What you are asked to do: Scan the entries below for the word "agent", then copy each line that holds it.

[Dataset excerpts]
━━━━━━━━━━━━━━━━

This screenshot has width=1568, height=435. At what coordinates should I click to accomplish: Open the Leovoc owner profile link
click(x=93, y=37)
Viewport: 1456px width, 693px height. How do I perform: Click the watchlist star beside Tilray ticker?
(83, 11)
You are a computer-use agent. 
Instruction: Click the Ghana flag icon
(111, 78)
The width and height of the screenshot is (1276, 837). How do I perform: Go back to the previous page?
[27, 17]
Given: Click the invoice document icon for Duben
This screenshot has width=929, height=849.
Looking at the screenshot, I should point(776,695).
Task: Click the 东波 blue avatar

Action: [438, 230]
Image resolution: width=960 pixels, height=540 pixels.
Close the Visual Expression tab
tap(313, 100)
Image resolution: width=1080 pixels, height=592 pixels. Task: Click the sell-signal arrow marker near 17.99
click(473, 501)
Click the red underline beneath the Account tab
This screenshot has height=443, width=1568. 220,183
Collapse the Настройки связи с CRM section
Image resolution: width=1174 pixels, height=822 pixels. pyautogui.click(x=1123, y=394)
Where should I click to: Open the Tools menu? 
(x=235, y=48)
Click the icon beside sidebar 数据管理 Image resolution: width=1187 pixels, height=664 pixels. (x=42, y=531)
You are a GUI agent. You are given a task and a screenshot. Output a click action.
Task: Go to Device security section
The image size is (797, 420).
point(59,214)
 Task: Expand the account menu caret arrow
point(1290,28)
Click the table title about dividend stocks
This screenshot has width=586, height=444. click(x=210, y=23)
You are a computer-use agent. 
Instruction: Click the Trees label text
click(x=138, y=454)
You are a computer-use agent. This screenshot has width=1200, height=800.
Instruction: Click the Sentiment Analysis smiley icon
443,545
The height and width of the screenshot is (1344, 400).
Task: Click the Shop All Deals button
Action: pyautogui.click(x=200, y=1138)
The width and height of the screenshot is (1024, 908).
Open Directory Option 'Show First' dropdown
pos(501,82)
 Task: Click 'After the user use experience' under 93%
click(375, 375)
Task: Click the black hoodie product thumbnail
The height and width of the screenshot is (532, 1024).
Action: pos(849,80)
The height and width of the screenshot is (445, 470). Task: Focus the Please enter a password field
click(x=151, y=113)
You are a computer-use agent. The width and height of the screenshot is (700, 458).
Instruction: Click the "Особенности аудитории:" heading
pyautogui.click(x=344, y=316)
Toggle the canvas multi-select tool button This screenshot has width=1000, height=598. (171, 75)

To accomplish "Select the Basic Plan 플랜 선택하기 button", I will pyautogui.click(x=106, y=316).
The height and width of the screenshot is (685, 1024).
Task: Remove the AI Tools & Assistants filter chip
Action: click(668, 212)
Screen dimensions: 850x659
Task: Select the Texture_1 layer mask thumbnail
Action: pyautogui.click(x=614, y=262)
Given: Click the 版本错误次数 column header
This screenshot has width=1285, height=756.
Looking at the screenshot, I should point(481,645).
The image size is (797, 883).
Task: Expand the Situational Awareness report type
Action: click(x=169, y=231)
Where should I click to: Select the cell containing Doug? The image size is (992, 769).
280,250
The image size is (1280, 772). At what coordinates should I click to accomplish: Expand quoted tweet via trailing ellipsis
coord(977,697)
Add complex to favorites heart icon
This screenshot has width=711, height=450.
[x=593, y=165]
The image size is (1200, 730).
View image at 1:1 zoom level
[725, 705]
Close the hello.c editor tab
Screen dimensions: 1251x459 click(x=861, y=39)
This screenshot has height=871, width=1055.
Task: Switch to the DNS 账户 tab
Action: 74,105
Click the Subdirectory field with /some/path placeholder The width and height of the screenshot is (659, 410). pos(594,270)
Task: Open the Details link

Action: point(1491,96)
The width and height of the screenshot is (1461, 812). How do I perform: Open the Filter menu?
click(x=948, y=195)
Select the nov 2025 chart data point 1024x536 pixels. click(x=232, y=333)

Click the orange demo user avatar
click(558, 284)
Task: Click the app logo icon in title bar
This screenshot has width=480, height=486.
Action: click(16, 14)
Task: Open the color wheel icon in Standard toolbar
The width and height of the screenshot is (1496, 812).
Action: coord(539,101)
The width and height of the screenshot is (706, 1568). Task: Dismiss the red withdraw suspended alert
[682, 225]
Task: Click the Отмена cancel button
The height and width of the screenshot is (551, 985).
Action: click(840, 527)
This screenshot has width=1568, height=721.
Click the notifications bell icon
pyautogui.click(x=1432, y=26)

━━━━━━━━━━━━━━━━

Written response:
You are a computer-use agent. 
You are a GUI agent. You are given a task and a screenshot. Output a click action.
You are a computer-use agent. 
You are a computer-use agent. This screenshot has width=1200, height=800.
You are a computer-use agent. The width and height of the screenshot is (700, 458).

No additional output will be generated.